While Knowles’s personal history undoubtedly gave him a wellspring of events, details, and characters from which to draw, it is the complexity and the artistry of the novel that have made it an enduring classic in modern American literature. The language soars, at once dramatic and evocative, and the plot is developed in elegant increments as the gathering forces of world war rush toward the boys of Devon. Fear and dread permeate the novel, but Knowles allows his characters, and his readers, to experience brief and beautiful moments of separate peace as Gene and Finny struggle to maintain their individual illusions in the face of cruel, relentless reality. They fail. A Separate Peace most essentially is a story of innocence lost.
These boys, their unique characters developed by Knowles with depth and insight, linger with the reader. As the novel’s first-person narrator, Gene Forrester takes a retrospective view, remembering the events at Devon fifteen years earlier that nearly destroyed him but led to a profound understanding of himself and the human heart. Gene’s suffering is memorable, as is Finny’s. A gifted, graceful athlete with an impish personality and an exuberant spirit, Phineas remains an unforgettable literary portrait of joyful irresponsibility, of freedom only enjoyed by the young. When Finny’s spirit, like his body, is shattered, the novel becomes a tragedy. Brinker Hadley, a puffed-up school politician who parrots his father’s words, and Leper Lepellier, a sensitive social misfit at home only in the natural world, leave lasting impressions, as well, as their individual stories are woven deftly into the narrative. Like the ocean wave observed during Gene and Finny’s forbidden trip to the beach, a wave that “hesitated, balanced there, and then hissed back toward the deep water,” readers of A Separate Peace are momentarily suspended in time and then pulled into the deep where the complexities of the human condition await.

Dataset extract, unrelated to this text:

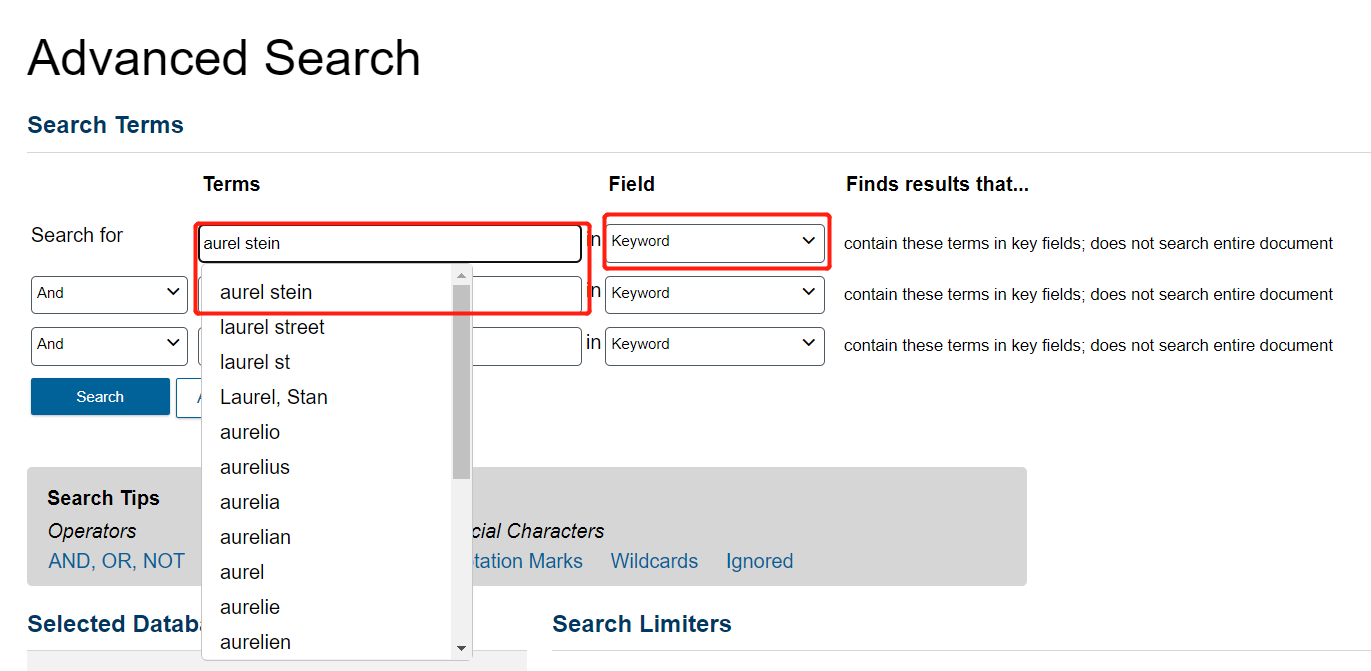Open the first Keyword field dropdown
Screen dimensions: 1371x671
pyautogui.click(x=714, y=241)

By the end of the unit the student will be able to:
1. Explain the fundamental tension between Phineas and Gene and the events that affect their friendship.
2. Describe the backdrop and the atmosphere of WWII that permeate the novel.
3. Describe Gene’s narrative style and the novel’s imagery; discuss how each helps set the tone.
4. Compare and contrast what Phineas and Gene each represent.
5. Compare World War II with Gene’s personal war.
6. Discuss how A Separate Peace develops as a coming-of-age novel.
7. Identify symbols present throughout the novel, and explain the significance of each.